En su memorable mensaje del 3-O, el Rey también se refirió al Derecho y a la Justicia, lo cual no me extrañó, pues me consta su preocupación por ambas nociones. Tan es así que en cuanto la ocasión se le presenta pide especial atención para el buen funcionamiento de los tribunales y clama por una tutela judicial efectiva y ágil. De él son estas palabras pronunciadas el 18 de julio de 2016 en el acto de entrega de despachos a la 66ª promoción de la Carrera Judicial: “La independencia de la Justicia es esencia del Estado de Derecho y hemos de proclamarla, preservarla y respetarla tanto en su vertiente institucional, como en su vertiente individual. Bajo el principio de separación de poderes que consagra nuestra Constitución, la independencia del Poder Judicial como institución es imprescindible para el adecuado funcionamiento de nuestro Estado y de nuestra democracia”.

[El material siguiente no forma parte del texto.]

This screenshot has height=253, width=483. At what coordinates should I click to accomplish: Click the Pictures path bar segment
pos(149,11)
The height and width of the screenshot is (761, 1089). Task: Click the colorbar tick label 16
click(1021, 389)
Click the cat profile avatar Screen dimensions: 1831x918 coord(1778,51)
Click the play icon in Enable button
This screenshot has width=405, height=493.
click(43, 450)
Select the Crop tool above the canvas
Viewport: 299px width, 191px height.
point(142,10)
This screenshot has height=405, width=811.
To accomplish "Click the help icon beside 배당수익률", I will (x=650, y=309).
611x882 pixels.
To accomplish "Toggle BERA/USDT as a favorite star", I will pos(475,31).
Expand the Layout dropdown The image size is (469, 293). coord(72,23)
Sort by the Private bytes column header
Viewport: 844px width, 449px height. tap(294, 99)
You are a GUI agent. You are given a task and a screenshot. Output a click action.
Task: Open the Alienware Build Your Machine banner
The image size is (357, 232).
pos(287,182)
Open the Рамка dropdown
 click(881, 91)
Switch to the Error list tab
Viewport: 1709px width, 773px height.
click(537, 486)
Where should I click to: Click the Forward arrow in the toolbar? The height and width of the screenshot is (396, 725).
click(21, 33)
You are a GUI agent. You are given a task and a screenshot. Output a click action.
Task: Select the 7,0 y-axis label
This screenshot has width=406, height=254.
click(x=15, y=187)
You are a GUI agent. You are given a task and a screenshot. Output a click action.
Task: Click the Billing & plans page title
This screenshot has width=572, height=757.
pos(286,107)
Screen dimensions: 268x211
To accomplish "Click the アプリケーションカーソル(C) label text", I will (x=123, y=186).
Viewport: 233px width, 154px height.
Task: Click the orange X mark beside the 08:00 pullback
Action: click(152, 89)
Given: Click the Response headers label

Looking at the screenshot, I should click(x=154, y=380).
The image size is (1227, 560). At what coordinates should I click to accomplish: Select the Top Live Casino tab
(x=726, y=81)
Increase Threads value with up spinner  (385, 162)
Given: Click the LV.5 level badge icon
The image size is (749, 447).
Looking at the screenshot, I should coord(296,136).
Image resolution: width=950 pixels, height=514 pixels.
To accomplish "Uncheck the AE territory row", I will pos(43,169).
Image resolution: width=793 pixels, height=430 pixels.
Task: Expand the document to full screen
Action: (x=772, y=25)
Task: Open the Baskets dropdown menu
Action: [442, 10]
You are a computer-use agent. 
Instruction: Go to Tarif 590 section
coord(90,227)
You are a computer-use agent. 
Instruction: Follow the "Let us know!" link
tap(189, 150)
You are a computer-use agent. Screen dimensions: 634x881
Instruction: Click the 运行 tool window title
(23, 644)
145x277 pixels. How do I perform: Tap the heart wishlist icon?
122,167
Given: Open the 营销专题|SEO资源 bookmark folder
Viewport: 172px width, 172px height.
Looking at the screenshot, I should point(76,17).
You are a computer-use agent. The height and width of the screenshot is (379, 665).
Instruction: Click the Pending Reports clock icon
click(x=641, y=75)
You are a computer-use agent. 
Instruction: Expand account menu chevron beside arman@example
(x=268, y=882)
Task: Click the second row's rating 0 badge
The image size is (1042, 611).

Con reflexiones como éstas y al margen de las discrepancias respecto a la ficción jurídica de la invocatioregi, si de acuerdo con el artículo 117.1. CE la justicia se administra en nombre del Rey por jueces y magistrados independientes, sin duda que los buenos jueces españoles justifican que don Felipe VI se sienta orgulloso de estar tan dignamente representado.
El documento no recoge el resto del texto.